Now, don’t get me wrong, I know I’m freakin’ fabulous. This is not to say I’m not good enough, or deserving or blah blah blah. Yet, there’s a little voice in my head that sometimes whispers “Hey hoe. You should probably start worrying about how you don’t know what country you’ll be living in in 6 months time and what are you going to do with all of your shit? P.S. that dude that you’ve been crushing on these past several months… He’s not that into you. While you think about that, I’ll be creating more content so you can stay up with me for the next 5 hours. Tootaloo!”
Not the ideal companion to have living inside my brain, but it’s what I’ve got, and the only way to make peace with it is to become greater than my mind. I’m going to be so annoyingly conscious, that whenever that voice in my head starts to bitch, I can be like “Yo Karen, the manager (aka me) couldn’t give less fucks, so just relax.” Then, without judgement or criticism (to the best of my ability) move forward.
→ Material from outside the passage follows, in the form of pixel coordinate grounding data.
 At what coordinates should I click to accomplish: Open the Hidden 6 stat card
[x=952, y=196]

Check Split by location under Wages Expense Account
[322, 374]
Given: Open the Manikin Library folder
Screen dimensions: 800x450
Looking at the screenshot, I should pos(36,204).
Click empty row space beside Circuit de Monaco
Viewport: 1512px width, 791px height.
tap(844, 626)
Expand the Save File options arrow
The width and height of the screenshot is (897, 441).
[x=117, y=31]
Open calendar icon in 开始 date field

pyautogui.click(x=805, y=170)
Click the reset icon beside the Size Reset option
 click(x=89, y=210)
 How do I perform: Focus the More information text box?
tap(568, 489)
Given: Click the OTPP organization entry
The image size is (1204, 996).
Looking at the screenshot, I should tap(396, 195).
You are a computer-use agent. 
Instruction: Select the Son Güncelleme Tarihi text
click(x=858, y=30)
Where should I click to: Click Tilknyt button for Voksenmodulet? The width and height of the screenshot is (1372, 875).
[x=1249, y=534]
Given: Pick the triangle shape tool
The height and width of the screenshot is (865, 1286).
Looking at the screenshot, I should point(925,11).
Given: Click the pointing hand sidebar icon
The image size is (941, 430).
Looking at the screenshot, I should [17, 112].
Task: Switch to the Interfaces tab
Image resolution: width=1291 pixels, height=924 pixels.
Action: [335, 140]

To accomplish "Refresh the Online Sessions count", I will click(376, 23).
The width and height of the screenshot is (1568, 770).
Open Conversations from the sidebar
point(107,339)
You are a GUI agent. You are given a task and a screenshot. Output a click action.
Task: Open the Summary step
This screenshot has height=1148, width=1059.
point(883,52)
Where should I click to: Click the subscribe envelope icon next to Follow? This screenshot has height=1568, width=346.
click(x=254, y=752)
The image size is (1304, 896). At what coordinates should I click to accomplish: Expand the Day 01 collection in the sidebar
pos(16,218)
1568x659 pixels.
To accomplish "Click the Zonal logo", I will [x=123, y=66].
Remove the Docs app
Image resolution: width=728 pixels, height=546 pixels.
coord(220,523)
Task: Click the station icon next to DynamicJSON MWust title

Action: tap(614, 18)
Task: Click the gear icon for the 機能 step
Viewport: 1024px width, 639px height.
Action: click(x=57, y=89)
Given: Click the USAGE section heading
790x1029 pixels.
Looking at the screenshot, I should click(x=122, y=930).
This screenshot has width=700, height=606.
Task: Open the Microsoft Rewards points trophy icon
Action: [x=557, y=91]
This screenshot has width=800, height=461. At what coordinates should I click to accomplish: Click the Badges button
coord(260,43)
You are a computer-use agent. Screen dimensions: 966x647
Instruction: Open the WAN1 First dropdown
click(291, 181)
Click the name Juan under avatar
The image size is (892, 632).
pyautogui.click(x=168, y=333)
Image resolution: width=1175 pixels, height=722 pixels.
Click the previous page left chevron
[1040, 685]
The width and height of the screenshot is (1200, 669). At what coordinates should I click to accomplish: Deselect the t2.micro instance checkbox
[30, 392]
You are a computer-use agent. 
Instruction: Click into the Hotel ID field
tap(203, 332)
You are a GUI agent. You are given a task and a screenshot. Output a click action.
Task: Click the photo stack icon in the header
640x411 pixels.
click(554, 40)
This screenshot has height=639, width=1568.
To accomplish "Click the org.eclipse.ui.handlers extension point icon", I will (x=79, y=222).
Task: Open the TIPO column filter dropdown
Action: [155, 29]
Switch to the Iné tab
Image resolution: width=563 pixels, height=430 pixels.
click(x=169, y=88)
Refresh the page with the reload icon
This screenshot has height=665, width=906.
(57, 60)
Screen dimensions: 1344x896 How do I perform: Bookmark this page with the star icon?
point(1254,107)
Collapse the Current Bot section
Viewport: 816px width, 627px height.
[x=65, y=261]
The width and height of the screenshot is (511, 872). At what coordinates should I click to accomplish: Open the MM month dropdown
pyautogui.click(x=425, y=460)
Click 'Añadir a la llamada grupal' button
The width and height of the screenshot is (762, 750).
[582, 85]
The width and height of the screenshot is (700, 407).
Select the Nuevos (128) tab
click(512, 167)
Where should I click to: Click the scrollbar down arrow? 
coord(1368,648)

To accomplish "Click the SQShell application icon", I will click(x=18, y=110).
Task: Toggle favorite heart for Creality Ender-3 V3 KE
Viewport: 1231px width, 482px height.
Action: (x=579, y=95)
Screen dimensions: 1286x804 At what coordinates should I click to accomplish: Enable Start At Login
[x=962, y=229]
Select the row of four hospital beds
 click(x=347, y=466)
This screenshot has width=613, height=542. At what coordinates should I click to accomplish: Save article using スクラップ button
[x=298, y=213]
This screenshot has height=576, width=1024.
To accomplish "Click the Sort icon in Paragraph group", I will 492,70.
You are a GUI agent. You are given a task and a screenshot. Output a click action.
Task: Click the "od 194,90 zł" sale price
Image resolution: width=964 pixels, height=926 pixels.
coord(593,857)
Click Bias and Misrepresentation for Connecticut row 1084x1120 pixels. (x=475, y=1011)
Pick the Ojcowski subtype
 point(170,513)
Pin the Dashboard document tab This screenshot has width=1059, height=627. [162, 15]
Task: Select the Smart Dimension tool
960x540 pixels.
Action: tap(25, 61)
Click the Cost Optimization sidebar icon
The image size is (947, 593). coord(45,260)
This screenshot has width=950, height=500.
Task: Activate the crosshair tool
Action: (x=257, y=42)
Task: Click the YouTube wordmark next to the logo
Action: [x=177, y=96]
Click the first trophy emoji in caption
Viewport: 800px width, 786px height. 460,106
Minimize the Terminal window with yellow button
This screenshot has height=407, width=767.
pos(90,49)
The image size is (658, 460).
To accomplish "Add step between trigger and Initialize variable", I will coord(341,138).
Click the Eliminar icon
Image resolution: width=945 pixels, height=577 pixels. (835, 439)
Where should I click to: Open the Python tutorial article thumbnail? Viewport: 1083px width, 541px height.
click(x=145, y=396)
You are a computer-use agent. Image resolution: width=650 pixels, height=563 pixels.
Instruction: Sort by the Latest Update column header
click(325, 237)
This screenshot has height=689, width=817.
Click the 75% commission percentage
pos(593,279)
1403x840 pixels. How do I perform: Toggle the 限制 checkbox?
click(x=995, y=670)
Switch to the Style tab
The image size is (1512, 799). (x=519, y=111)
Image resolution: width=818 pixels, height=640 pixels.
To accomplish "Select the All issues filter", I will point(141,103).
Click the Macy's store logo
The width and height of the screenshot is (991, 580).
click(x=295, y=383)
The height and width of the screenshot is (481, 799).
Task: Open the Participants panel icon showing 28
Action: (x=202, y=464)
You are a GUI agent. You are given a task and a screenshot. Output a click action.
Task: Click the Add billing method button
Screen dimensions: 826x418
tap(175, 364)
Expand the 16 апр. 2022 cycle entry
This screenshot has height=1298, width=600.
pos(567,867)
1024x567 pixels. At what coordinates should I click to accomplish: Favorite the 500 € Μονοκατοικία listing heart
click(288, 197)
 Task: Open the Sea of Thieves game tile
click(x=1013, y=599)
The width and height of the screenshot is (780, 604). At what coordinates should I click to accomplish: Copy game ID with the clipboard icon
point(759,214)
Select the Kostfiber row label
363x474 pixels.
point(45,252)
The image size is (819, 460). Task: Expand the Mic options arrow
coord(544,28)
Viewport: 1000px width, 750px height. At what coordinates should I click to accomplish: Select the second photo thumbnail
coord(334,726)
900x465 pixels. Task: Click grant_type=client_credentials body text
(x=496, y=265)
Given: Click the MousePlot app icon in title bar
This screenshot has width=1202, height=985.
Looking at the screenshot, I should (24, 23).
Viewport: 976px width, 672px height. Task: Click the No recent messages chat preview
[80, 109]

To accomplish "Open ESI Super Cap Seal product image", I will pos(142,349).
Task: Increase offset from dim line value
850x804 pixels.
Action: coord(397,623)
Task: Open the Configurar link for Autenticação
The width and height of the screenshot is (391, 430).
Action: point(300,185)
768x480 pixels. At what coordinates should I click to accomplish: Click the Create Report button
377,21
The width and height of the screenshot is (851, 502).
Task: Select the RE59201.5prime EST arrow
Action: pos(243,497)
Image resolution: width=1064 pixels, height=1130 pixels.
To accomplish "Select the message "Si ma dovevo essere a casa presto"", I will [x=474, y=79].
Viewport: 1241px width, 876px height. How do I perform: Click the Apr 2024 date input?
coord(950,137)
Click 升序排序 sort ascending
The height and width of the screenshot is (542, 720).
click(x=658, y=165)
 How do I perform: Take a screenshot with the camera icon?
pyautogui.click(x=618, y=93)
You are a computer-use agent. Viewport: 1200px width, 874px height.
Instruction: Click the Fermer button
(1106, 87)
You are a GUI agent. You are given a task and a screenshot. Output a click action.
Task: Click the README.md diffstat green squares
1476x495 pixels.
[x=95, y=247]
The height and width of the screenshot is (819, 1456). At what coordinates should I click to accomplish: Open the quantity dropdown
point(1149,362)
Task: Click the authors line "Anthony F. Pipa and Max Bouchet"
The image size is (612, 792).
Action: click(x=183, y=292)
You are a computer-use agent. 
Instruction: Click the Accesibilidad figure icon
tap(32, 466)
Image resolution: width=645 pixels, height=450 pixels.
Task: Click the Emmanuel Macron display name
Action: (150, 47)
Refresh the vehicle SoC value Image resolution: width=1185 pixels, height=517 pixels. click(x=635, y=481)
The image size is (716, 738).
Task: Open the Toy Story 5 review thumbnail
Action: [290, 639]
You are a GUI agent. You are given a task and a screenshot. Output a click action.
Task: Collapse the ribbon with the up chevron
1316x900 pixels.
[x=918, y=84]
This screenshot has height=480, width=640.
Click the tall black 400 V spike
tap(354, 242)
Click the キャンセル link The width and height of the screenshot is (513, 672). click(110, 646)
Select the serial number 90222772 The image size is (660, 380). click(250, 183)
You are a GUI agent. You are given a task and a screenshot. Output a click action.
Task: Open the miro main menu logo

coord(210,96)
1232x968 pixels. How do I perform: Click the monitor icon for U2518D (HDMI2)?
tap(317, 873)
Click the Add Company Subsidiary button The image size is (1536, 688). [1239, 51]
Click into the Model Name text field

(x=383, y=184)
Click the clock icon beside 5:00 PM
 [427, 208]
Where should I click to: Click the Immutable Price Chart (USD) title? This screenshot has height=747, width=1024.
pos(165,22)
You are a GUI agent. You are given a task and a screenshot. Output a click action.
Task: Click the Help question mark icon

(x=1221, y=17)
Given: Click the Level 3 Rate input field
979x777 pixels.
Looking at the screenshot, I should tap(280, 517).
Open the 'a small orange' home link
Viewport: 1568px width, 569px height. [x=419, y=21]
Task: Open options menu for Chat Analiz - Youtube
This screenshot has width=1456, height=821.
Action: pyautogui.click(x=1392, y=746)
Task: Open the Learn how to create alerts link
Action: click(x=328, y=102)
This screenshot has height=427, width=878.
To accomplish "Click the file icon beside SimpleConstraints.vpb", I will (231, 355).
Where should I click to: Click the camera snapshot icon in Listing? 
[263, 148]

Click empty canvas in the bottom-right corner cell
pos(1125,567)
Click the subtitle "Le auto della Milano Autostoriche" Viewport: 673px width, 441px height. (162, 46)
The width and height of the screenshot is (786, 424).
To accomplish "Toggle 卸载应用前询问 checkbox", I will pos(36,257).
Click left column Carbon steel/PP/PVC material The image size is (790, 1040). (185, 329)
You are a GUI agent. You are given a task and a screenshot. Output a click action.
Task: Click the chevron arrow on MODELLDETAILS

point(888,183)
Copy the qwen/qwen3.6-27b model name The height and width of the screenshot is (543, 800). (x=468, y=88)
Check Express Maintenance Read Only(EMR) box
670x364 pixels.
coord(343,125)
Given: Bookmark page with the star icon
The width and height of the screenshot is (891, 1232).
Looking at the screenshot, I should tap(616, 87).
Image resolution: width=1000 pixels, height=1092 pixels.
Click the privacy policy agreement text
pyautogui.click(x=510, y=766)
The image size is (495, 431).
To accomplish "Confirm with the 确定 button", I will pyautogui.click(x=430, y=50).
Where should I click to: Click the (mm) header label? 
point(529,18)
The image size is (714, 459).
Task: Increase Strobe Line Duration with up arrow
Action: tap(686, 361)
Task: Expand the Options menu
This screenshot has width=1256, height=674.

I said that the enemy that I’m making peace with is myself, but my mind isn’t who I am, it’s who I’ve created. So, I need to make peace with myself for having created that, and focus on being greater than my mind so that I can start consciously creating a new and improved internal dialogue. That dialogue is, and will forever be, more influential than anything or anyone else ever will be.
Our thoughts become your personality, and I’d be lying if my fabulousness didn’t come with a side of stress and anxiety these days. This is a never ending journey, but if you don’t start walking down this path of consciousness and personal development, you’ll likely be stuck with a Karen in your head and Xanax on your bedside table.
Some, if not most people don’t even realize that they’ve created this toxic internal dialogue, and identify with it so much that it becomes them. Freeing ourselves and making peace with that part of us is not an easy road, but if you keep going, it will be the most rewarding path you could take.